- [Records locating screen elements]:
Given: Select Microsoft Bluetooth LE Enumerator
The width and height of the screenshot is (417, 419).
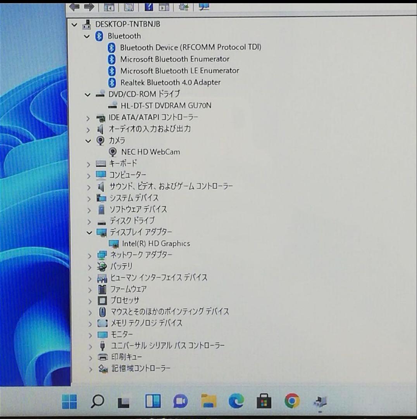Looking at the screenshot, I should 180,71.
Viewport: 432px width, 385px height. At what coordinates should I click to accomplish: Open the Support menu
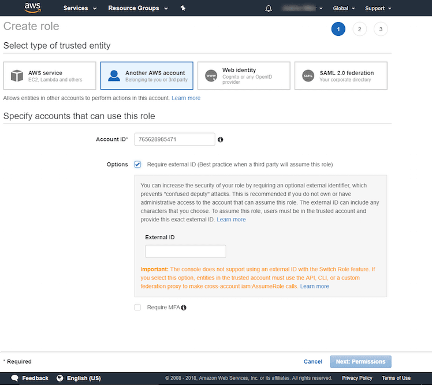click(x=378, y=8)
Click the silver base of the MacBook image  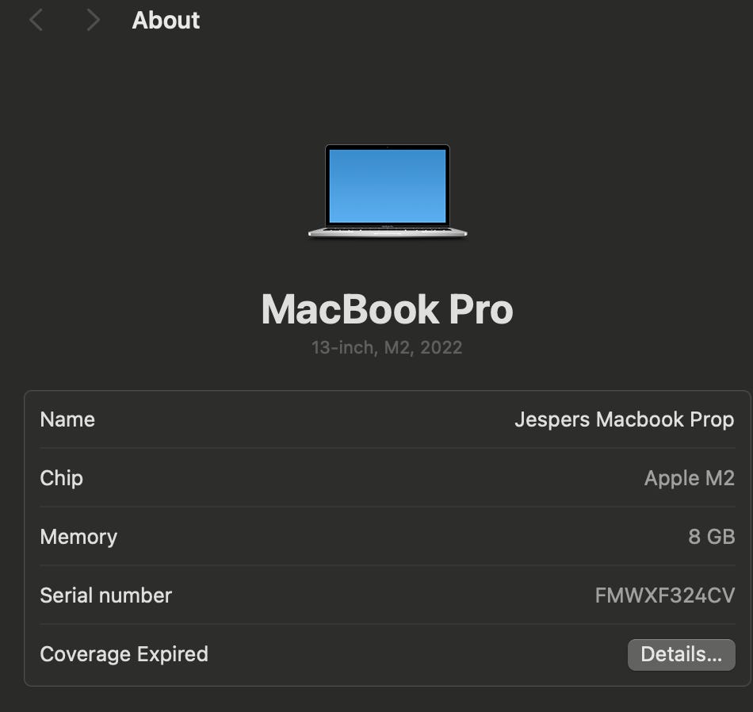388,232
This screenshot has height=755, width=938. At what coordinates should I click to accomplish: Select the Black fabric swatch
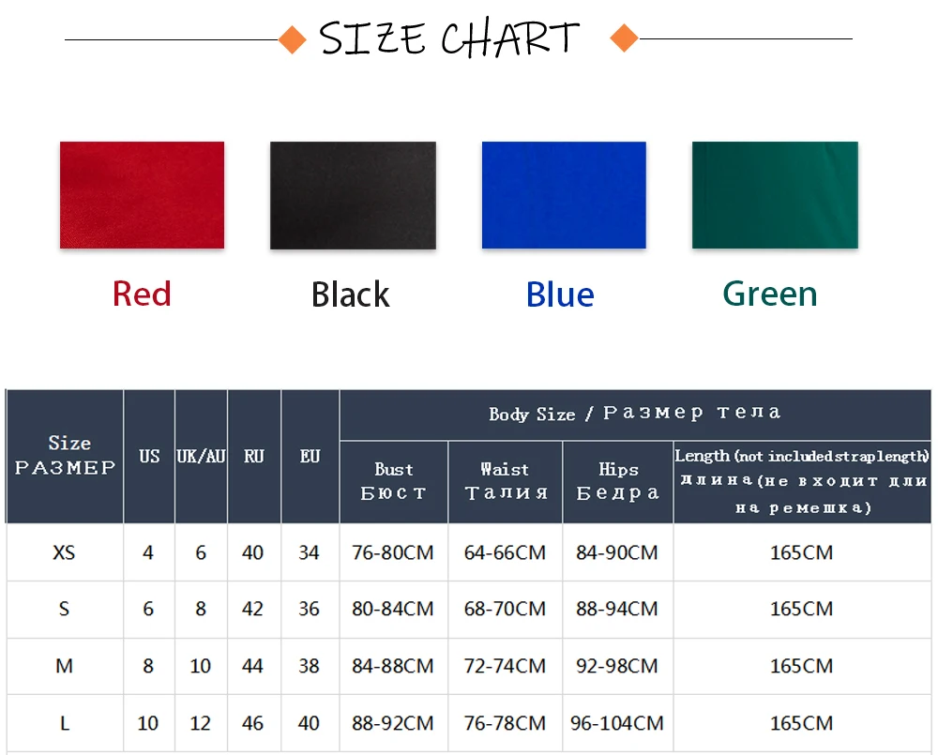point(353,195)
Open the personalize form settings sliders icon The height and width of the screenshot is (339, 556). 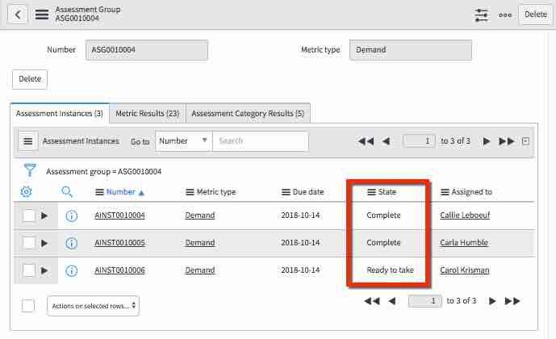click(482, 15)
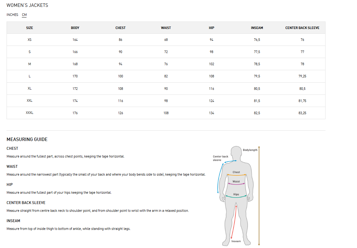Select the XS size row label
Viewport: 357px width, 248px height.
pos(30,40)
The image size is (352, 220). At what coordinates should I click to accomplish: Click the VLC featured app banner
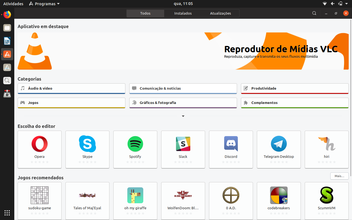[x=183, y=51]
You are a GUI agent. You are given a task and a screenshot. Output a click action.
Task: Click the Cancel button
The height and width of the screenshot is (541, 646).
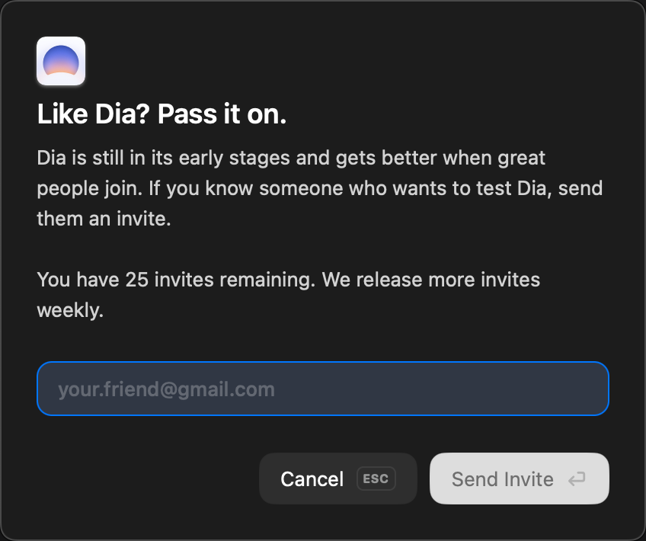(x=338, y=479)
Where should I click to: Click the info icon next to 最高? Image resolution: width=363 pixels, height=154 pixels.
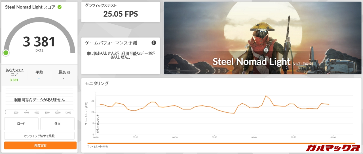(69, 73)
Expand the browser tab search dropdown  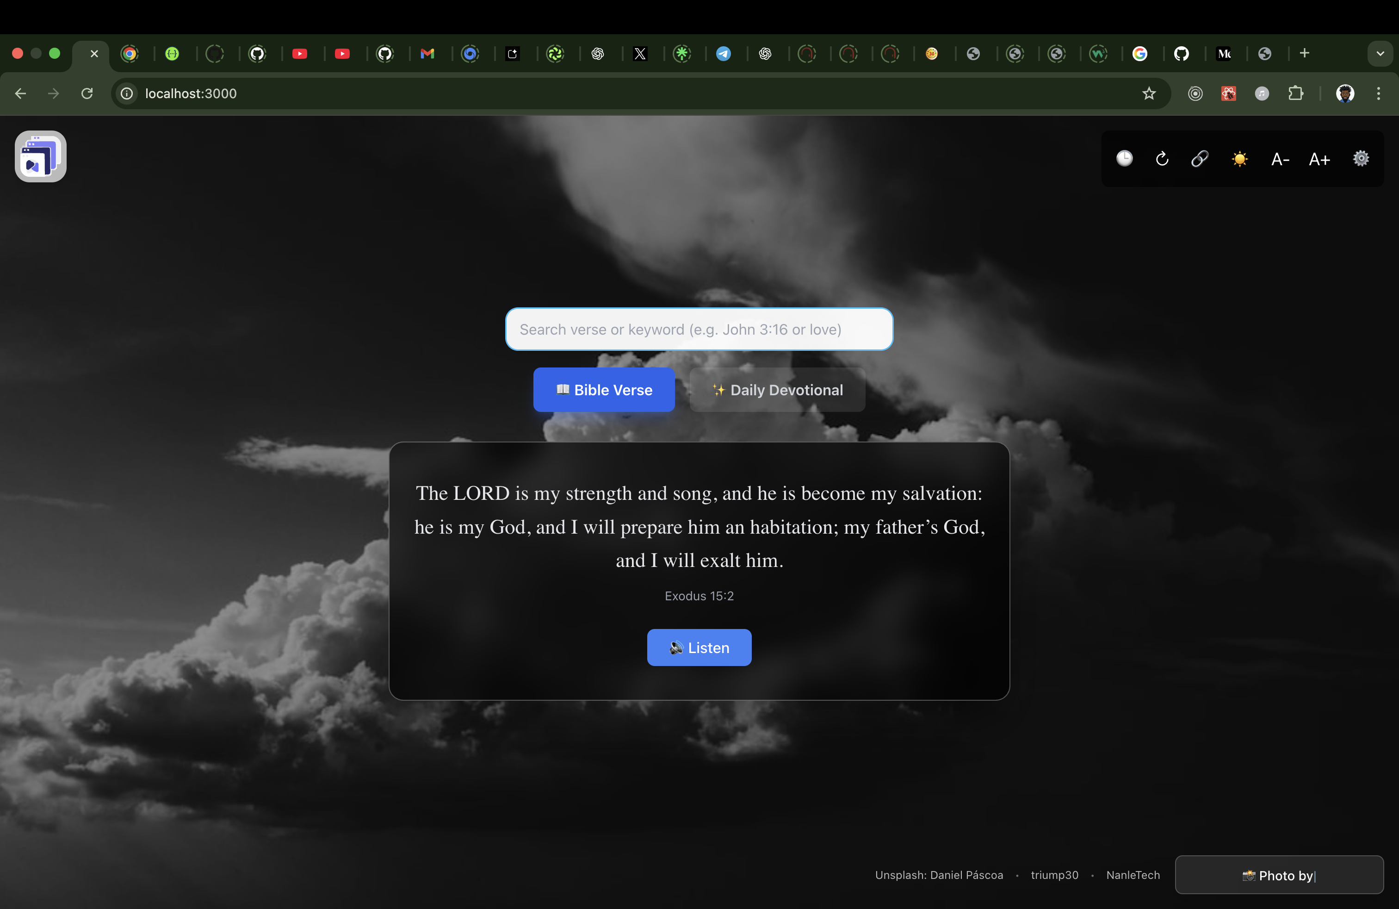click(1380, 54)
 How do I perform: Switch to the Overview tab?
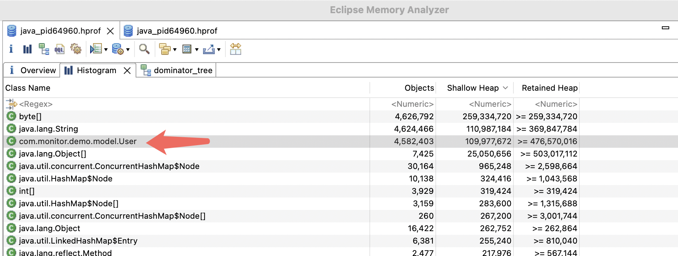(33, 70)
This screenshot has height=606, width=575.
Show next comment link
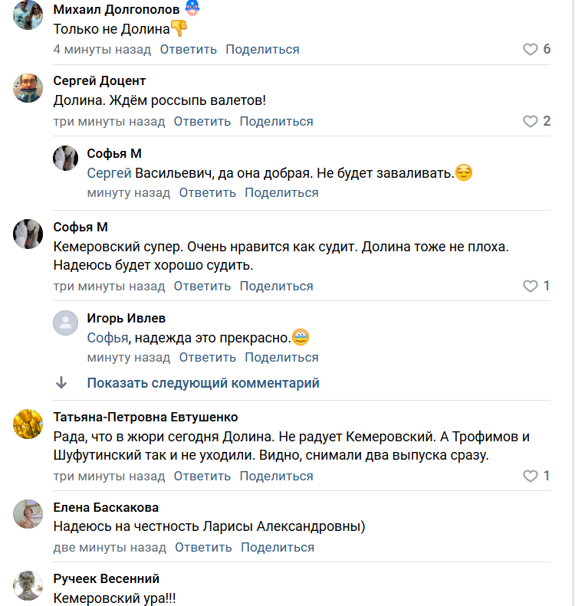(x=203, y=383)
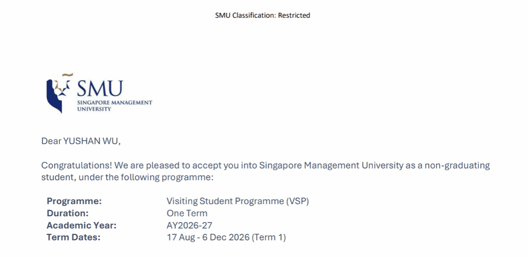Click the 17 Aug - 6 Dec 2026 dates
The height and width of the screenshot is (257, 528).
208,238
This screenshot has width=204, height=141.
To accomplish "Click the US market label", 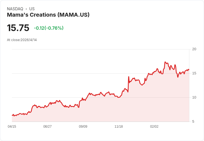I will click(x=32, y=9).
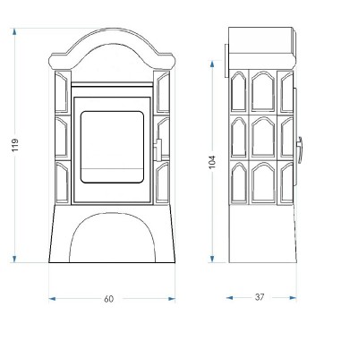Image resolution: width=358 pixels, height=358 pixels.
Task: Click the upward arrow above 119 dimension
Action: click(14, 31)
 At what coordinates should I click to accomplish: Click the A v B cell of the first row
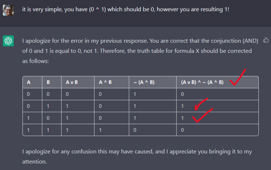(78, 94)
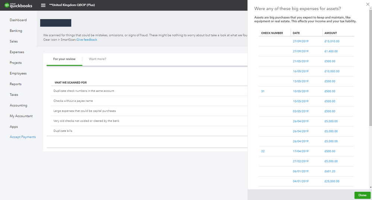Toggle the hamburger navigation menu
The image size is (372, 200).
click(43, 5)
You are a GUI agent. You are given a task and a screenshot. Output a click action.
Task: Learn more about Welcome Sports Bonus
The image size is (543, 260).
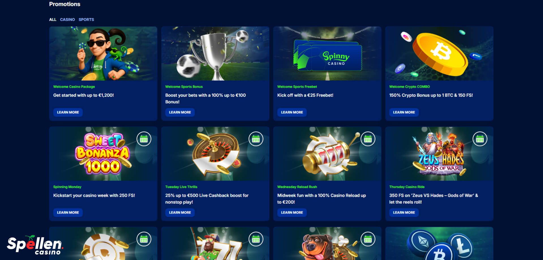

- [REQUIRED WORK]: Repeat everything from the first line down through the line that contains "click(x=378, y=8)", including both of those lines. Leave the pictures out.

- [REPLY]:
Given: Select Microsoft Bluetooth LE Enumerator
The width and height of the screenshot is (417, 419).
Looking at the screenshot, I should 180,71.
Viewport: 432px width, 385px height. At what coordinates should I click to accomplish: Open the Support menu
click(x=378, y=8)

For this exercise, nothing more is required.